Mount Keira, Wolongong, New South Wales, mardi 5 juillet 2011, 21h00 (GMT+10)

D = 125.7

Réveillé au milieu de la nuit par un couple de nouveaux arrivants dans ma chambre, aussi discrets que des asiatiques au téléphone. En moins d’une demi-heure les deux auront au moins ouvert huit fois la porte de la chambre, malgré ma demande de faire moins de bruit. A mon réveil, ayant bien préparé mes affaires hier soir, j’aurais pu facilement les ranger dans mon sac les yeux fermés, toutefois légèrement rancunier, je ne serai pas des plus discrets. Durant le petit déjeuner, je prépare légèrement l’itinéraire de ma journée, qui me conduira sur la côte sud de Sydney. Comme il me reste une petite heure avant d’attraper le métro qui me mènera jusqu’au quartier de Mascot, où je récupérerai ma voiture, je profite de passer au supermarché pour l’avitaillement de la semaine : végétaux (oignons, pommes, carottes, …), thon et tomate en boîtes, du pain, de la confiture, … alourdissent de quelques kilogrammes mon sac.

Je rencontre un léger problème au moment de régler la caution. Définitivement, la période temporelle aux alentours des 9h10 est quelque peu maudite : accident en Nouvelle-Zélande, confiscation d’un couteau, et aujourd’hui, ma carte de crédit qui ne veut plus me cautionner. Entre le premier et le dernier événement, il pourrait bien y avoir un lien. Ne pouvant payer le montant en argent liquide, au lieu de réveiller mes parents, je demanderai d’abord à Raphael, fraîchement débarqué à Sydney pour son postdoc, s’il peut me cautionner. Je ne peux que lui être reconnaissant d’avoir été si diligent. Je lui devrai quelques bières au souper que nous avions prévu hier pour mardi prochain. Avec une bonne heure de retard, j’empile mes affaires dans le coffre d’une Ford Falcon, rempli le jerrycan d’eau et me voilà prêt à partir pour une semaine d’aventure.

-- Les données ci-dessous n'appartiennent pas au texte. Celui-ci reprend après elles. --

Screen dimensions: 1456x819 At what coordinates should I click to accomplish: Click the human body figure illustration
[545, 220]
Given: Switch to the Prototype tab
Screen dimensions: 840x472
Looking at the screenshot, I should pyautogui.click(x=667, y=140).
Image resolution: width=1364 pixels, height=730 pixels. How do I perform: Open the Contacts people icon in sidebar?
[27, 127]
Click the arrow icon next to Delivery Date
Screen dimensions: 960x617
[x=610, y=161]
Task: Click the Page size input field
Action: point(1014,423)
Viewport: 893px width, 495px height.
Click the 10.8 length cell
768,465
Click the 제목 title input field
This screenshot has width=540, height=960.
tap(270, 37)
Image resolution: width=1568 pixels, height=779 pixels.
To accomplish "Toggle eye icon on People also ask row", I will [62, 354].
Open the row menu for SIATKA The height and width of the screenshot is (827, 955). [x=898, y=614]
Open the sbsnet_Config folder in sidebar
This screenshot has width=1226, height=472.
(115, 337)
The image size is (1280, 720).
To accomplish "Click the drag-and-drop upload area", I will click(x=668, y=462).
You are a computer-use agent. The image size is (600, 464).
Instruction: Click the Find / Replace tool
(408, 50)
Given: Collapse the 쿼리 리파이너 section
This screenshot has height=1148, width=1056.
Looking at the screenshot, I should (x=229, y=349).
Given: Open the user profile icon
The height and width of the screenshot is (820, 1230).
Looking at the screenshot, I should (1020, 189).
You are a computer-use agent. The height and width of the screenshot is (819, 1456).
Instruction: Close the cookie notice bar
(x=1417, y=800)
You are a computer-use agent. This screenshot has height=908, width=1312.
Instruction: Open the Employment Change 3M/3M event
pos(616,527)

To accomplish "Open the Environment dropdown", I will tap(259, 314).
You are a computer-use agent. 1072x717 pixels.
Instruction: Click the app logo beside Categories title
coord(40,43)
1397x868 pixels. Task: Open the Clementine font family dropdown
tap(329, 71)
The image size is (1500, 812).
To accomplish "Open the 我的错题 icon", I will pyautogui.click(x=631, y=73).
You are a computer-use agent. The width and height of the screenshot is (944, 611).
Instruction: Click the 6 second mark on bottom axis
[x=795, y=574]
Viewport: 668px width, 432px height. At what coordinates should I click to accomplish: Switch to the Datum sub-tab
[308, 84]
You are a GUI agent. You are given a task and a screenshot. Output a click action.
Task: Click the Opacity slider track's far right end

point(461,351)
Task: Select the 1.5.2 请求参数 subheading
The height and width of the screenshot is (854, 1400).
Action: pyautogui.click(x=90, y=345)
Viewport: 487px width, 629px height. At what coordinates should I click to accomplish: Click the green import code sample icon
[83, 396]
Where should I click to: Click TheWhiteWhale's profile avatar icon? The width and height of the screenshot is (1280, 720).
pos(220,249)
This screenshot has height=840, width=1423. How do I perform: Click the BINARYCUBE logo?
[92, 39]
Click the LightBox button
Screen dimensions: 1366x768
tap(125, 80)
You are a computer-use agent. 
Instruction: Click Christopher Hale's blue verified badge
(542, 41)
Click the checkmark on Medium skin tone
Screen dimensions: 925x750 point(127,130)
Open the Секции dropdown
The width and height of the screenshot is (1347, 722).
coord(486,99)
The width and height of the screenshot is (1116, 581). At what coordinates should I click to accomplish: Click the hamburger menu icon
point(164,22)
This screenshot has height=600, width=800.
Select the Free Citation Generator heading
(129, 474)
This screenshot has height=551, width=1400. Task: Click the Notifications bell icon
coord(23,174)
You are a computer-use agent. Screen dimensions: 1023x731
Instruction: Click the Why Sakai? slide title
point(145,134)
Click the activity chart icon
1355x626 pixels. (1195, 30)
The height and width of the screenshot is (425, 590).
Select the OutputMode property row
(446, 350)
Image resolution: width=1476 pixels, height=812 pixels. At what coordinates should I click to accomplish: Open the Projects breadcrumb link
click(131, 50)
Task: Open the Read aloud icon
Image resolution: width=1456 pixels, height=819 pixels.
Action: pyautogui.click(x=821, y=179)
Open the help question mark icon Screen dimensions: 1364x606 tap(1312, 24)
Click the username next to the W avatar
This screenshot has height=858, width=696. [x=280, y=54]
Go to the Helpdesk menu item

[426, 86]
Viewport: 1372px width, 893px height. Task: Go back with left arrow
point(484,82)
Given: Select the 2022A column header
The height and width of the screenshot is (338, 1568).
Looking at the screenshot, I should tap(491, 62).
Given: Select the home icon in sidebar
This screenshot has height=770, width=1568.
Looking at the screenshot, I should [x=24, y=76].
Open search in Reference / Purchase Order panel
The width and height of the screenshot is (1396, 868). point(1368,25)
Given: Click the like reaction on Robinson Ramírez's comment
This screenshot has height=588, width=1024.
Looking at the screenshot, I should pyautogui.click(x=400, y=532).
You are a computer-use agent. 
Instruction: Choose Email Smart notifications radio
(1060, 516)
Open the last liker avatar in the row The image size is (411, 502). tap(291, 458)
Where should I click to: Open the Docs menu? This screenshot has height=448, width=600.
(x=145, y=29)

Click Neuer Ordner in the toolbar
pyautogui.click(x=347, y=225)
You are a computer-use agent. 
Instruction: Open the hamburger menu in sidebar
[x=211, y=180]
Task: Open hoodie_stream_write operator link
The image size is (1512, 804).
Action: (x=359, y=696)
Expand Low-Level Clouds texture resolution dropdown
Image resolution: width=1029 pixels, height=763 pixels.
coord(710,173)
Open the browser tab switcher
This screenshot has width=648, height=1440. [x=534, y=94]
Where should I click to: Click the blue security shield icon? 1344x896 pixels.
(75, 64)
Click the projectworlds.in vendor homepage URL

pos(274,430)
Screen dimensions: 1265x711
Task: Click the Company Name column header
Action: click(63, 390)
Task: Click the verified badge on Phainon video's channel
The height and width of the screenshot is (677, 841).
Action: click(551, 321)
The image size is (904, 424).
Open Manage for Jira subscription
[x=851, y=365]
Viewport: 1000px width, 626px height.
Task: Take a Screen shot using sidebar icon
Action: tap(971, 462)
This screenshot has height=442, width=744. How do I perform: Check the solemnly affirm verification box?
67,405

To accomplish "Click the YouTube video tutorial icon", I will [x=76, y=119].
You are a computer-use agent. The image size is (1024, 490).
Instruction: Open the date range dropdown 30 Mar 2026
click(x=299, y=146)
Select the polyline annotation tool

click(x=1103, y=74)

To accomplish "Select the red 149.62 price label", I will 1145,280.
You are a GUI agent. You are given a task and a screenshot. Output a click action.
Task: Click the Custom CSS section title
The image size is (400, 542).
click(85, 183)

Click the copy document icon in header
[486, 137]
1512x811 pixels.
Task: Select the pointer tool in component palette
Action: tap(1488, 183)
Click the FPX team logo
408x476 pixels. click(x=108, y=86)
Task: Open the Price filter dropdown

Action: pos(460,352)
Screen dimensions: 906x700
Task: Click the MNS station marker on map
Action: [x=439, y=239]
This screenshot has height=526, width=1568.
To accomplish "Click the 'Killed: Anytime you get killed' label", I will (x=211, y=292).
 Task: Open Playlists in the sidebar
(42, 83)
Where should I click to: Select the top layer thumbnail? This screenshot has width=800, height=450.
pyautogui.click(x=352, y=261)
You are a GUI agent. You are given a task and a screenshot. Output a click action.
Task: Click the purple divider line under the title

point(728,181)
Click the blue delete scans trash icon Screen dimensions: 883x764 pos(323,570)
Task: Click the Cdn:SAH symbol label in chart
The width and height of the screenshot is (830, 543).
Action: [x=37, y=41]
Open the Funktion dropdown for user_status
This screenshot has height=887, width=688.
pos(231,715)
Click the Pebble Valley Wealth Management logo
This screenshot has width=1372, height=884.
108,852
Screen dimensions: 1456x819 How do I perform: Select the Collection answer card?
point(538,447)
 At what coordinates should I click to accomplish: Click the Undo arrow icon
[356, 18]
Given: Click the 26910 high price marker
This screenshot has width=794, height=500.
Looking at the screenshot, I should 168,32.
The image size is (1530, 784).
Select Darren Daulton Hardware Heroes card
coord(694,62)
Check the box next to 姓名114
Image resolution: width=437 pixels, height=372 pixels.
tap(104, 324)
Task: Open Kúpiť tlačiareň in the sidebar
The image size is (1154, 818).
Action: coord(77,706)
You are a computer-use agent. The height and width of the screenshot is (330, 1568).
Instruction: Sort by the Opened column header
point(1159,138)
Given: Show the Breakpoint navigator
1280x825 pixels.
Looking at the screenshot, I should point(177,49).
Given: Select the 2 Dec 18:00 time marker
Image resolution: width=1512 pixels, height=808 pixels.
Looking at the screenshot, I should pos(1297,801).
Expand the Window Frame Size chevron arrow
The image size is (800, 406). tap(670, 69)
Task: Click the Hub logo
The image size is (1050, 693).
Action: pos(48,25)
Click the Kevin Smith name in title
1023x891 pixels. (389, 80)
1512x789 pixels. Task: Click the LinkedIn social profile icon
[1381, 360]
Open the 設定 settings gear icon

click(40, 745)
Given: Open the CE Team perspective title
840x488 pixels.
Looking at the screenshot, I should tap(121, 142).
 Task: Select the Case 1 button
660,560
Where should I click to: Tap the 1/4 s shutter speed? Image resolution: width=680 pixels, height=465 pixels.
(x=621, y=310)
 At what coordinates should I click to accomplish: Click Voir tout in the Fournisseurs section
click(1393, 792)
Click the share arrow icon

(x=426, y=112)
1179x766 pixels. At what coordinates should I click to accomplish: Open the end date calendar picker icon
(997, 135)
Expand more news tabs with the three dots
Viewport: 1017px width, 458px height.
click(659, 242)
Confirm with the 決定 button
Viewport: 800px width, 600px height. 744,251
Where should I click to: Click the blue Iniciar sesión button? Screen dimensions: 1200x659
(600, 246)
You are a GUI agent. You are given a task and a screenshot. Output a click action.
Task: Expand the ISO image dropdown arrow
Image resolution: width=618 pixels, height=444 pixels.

Une bonne demi-heure plus tard, je quitte les quartiers rattachés à Sydney sur la HWY 1. Sitôt franchi Georges River, le milieu urbain devient moins dense et laisse place à la végétation. Quelques kilomètres plus loin, je quitte la route principale et m’engage sur Farnell Avenue, la porte d’entrée du Royal National Park, disparaissant au milieu de la forêt australienne. Quand je parlais d’une porte, c’est au sens propre du terme. Au milieu de la route, une petite cahute est dressée, où  il est nécessaire de s’ arrêter pour indiquer la raison de sa présence. Si l’usage de la route est gratuit, il est nécessaire d’acheter un permis de stationnement afin d’y garer sa voiture le temps d’une ballade, la redevance pouvant s’élever jusqu’à une dizaine de dollars. Arriver à Audley, je franchis ma première Flood Road, une route bétonnée sous laquelle passe la rivière en temps normal. En cas de crue, le niveau de l’eau peut s’élever jusqu’à 2 à 3 mètres au-dessus du bitume. Compte tenu de la largeur du fond de la vallée, je trouve cela plutôt impressionnant. Alors que je comptais y trouver le centre d’information, j’apprends que ce dernier a été déplacé temporairement, le temps de réaménager les locaux officiels durant l’hiver, de quelques kilomètres vers le nord, juste après le péage. Il me semblait déjà avoir remarqué que les australiens, tout comme les néo-zélandais, ne possédaient pas un sens développé de la signalisation: soit elle est complètement insignifiante, soit elle est trop abondante.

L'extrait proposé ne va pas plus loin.